▼

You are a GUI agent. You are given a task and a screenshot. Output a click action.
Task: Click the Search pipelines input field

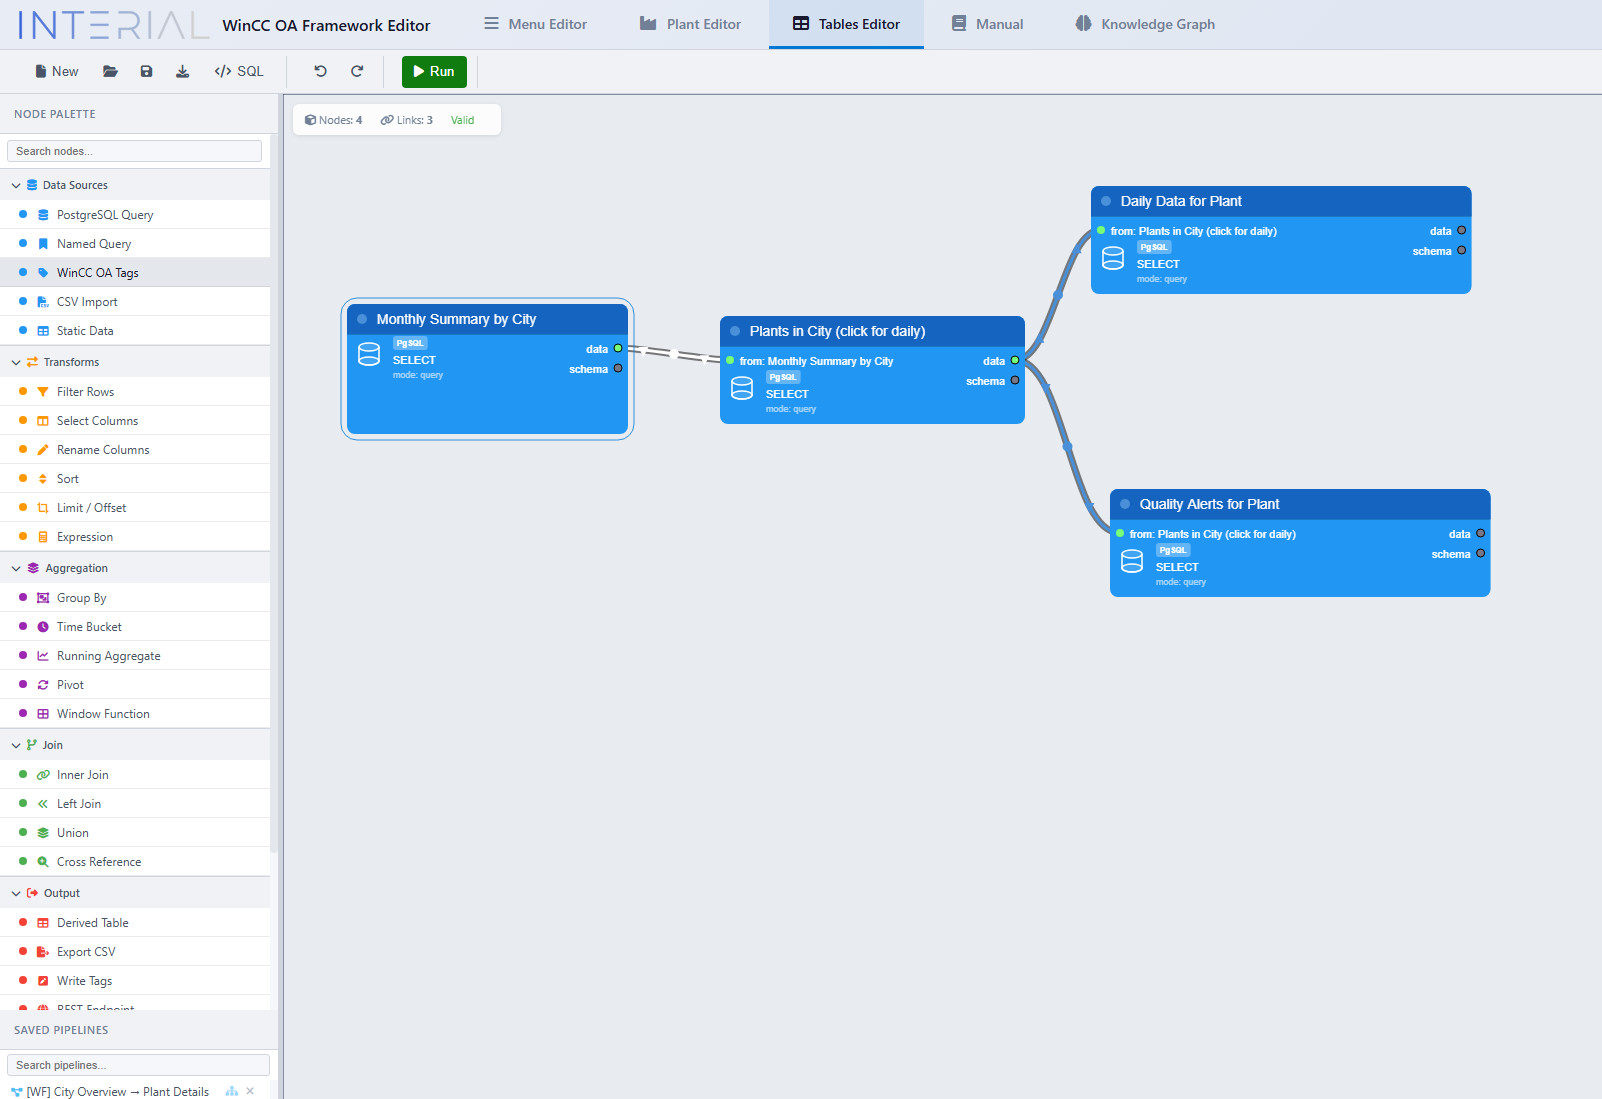(137, 1064)
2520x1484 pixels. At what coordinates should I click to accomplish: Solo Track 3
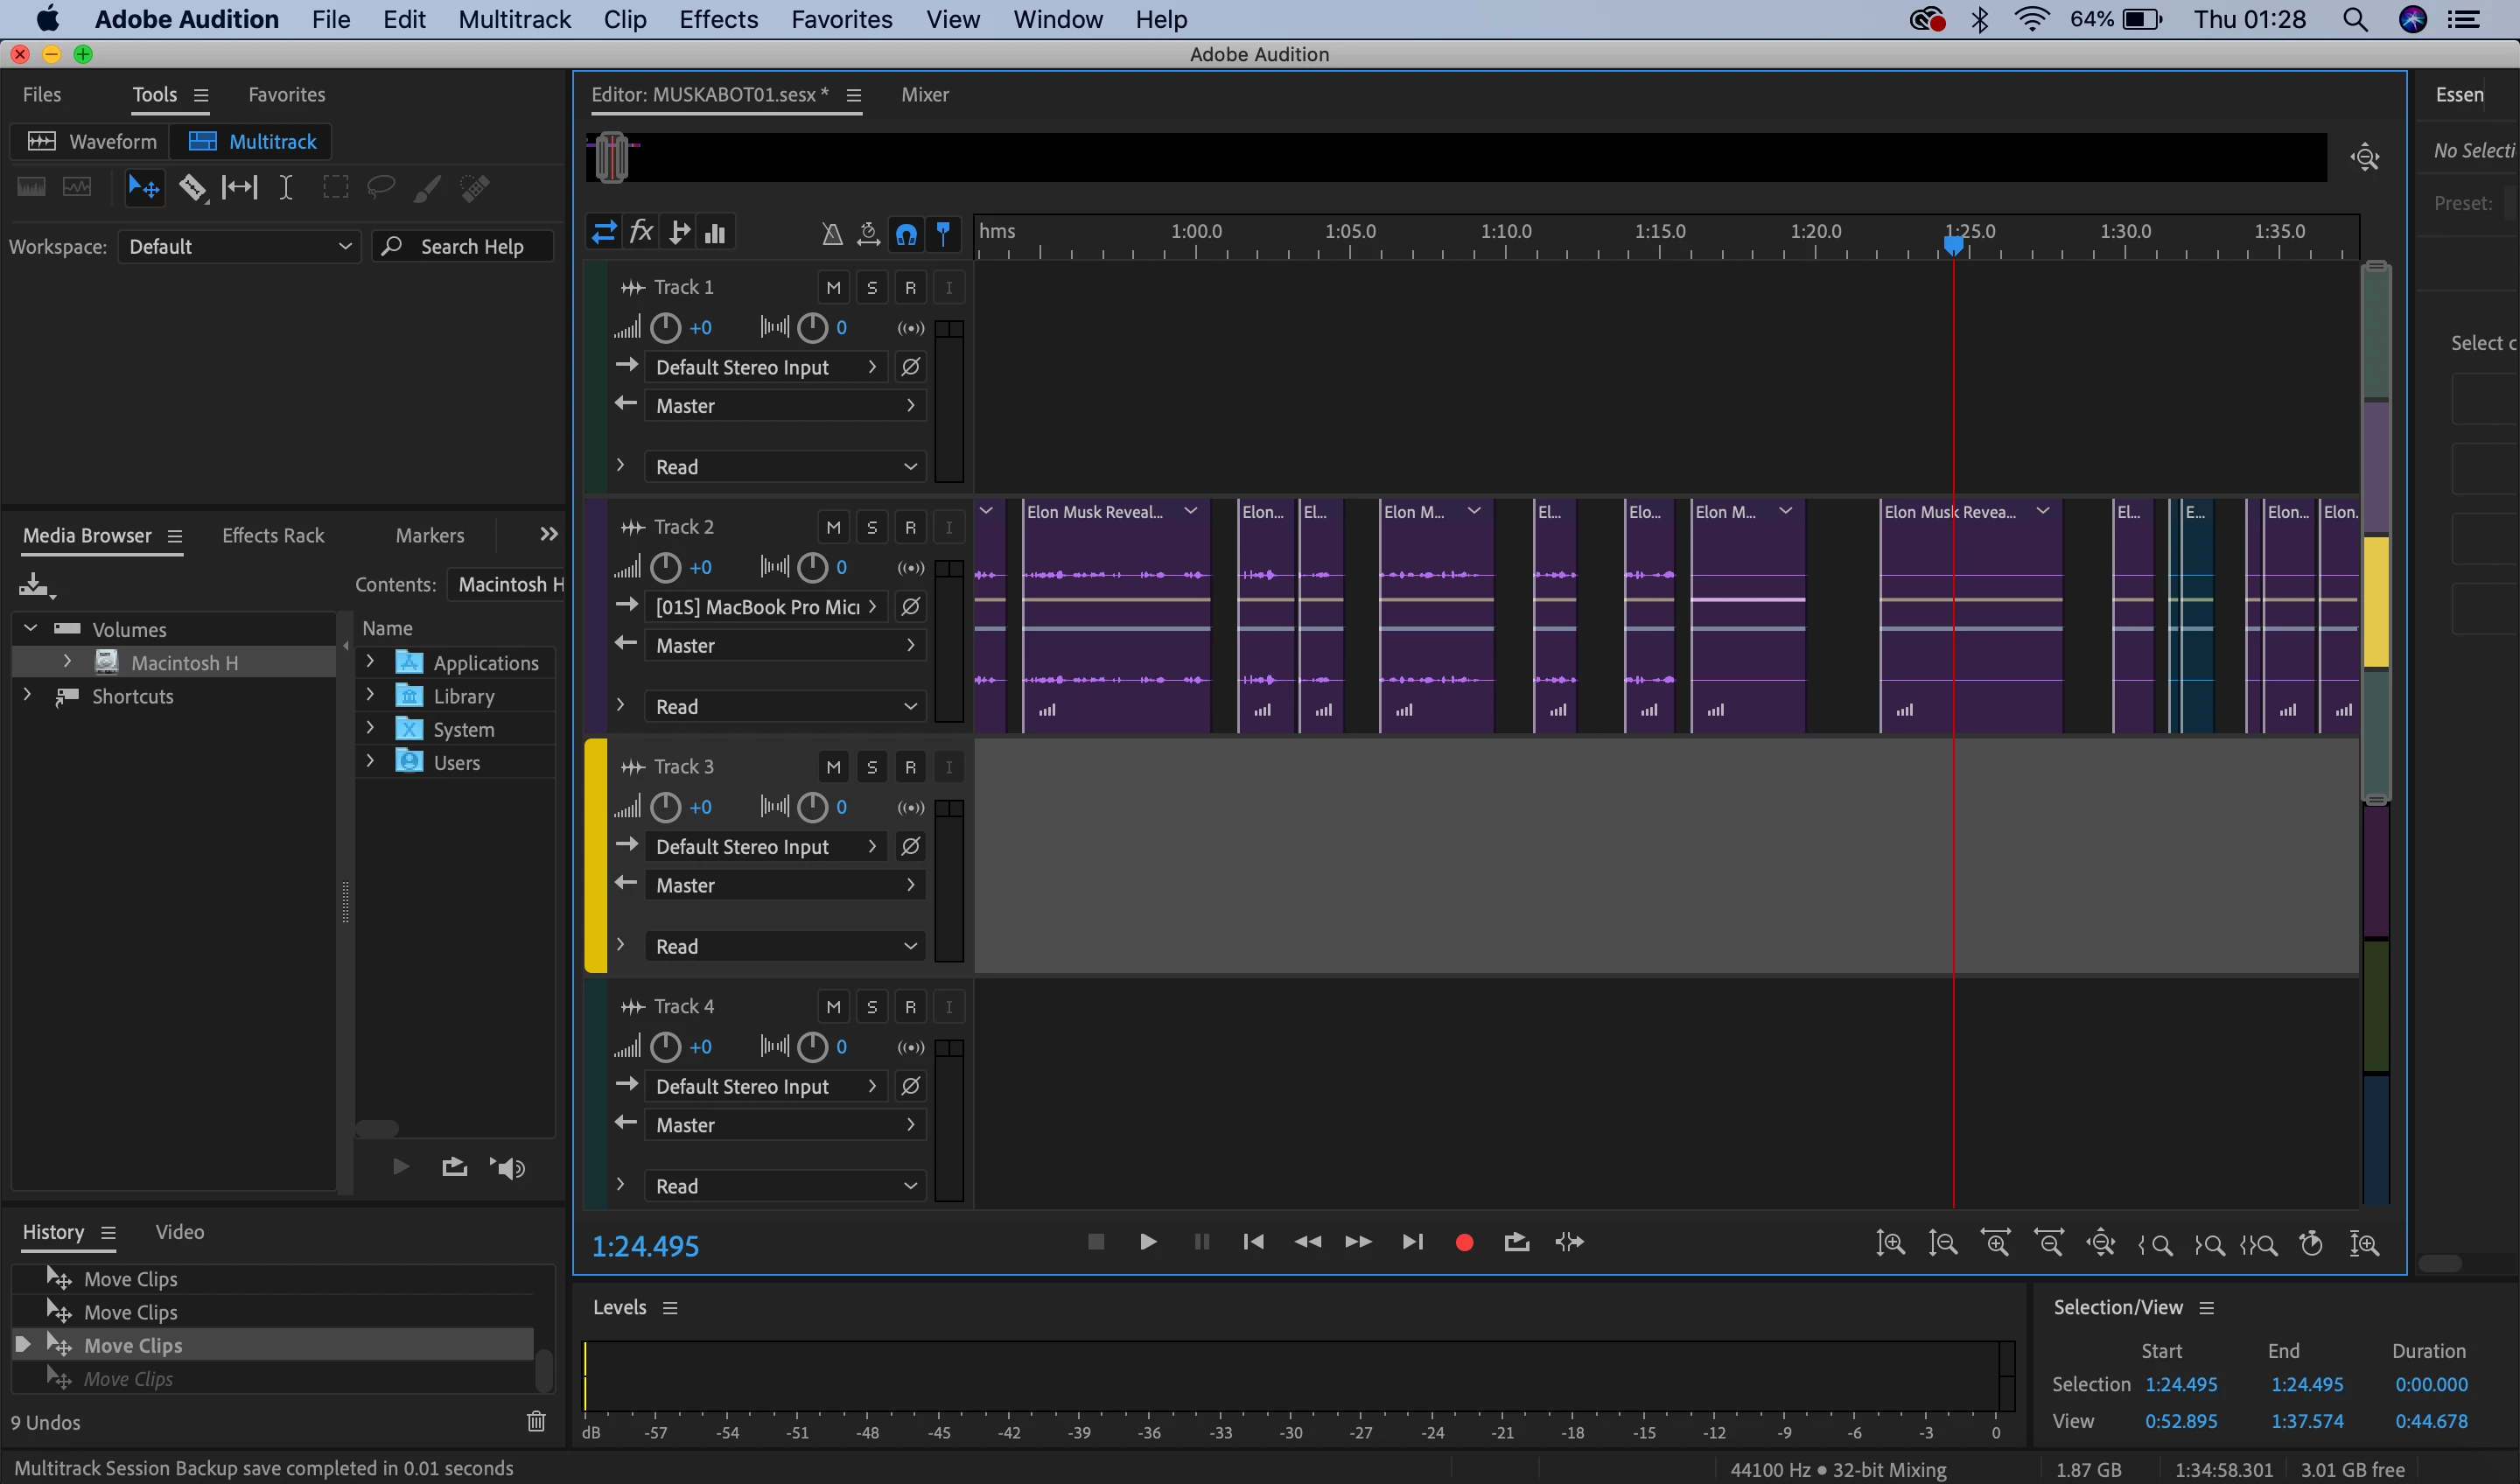pos(872,767)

▲

→ TASK DIRECTIONS
Take the line containing "Task: Click the Search pipelines input field" and every line after it up to the end of the data, and write them out exactly, without the pictures.

→ EXERCISE OUTPUT
Task: Click the Search pipelines input field

(137, 1064)
2520x1484 pixels. At what coordinates should I click to accomplish: Solo Track 3
pos(872,767)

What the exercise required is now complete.